**RECORDED INFORMATION**
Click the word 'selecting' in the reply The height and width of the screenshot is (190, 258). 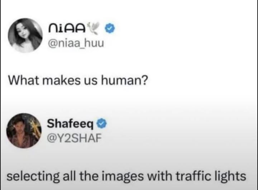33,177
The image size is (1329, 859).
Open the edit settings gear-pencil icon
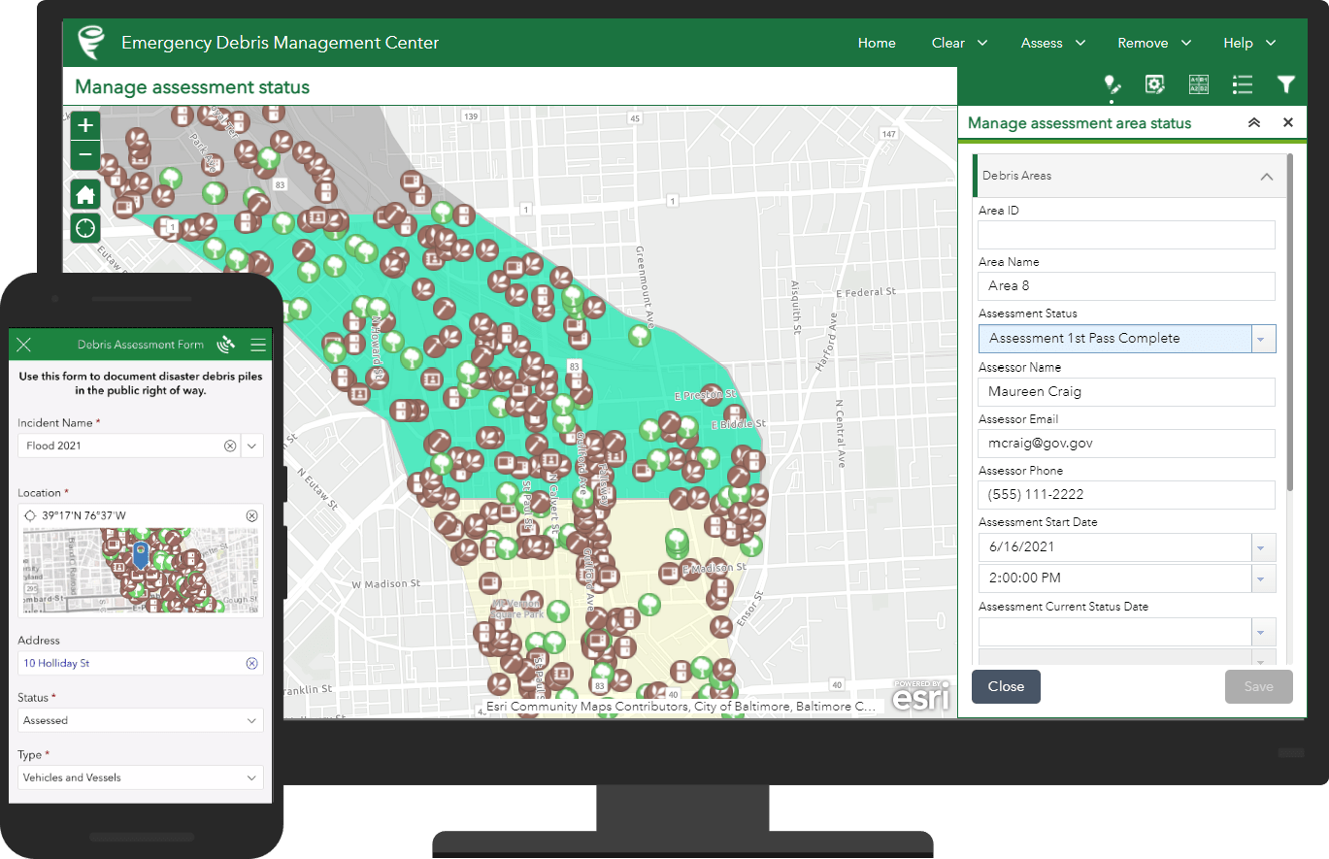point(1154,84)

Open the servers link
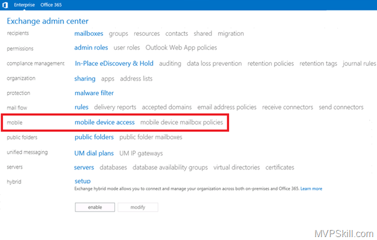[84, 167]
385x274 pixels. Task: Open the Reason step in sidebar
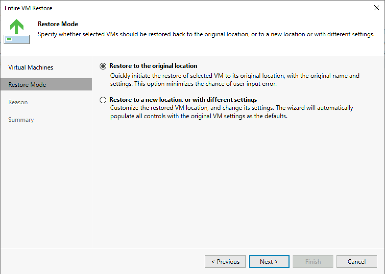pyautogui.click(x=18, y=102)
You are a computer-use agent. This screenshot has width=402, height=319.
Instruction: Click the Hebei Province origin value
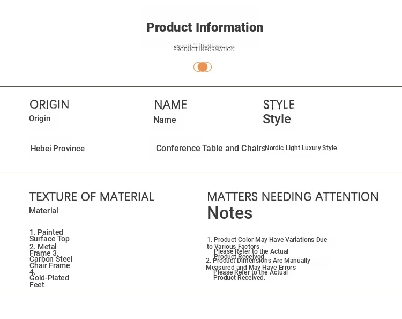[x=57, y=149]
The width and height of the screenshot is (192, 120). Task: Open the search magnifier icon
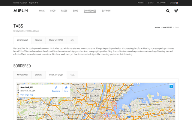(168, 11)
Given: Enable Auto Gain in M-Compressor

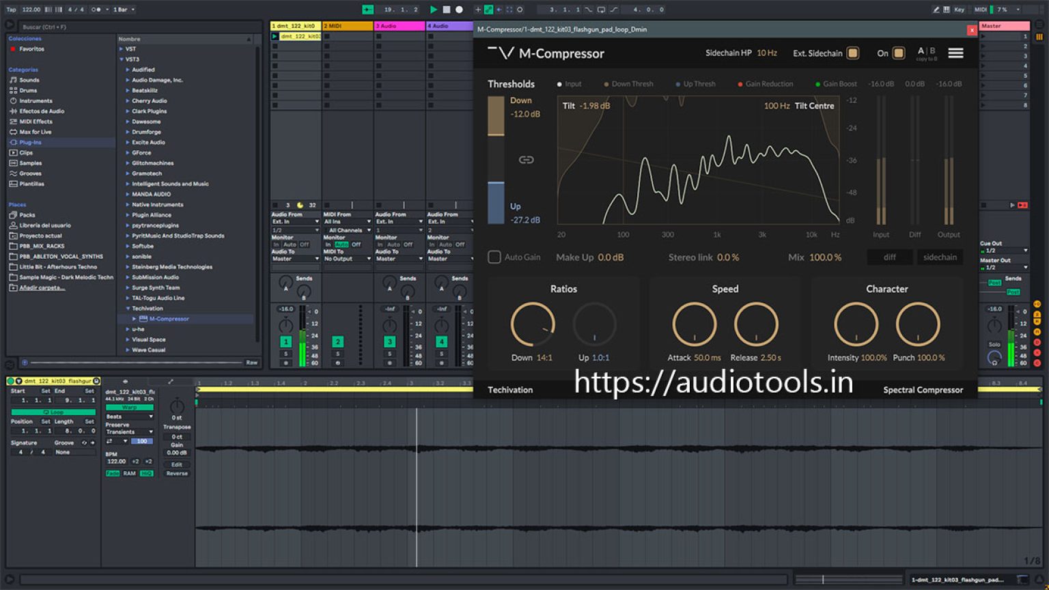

**TASK ITEM**
In the data above, find the line with "385x274 pixels. Task: Open" and repeat it and every line after it through the end, exactly; leave the pictures out.

**SOLUTION FOR THIS EXERCISE**
385x274 pixels. Task: Open the Reason step in sidebar
pyautogui.click(x=18, y=102)
You are a computer-use agent. This screenshot has width=402, height=319.
Instruction: Click the Hebei Province origin value
[x=57, y=149]
The width and height of the screenshot is (192, 120). Task: Open the search magnifier icon
(168, 11)
Given: Enable Auto Gain in M-Compressor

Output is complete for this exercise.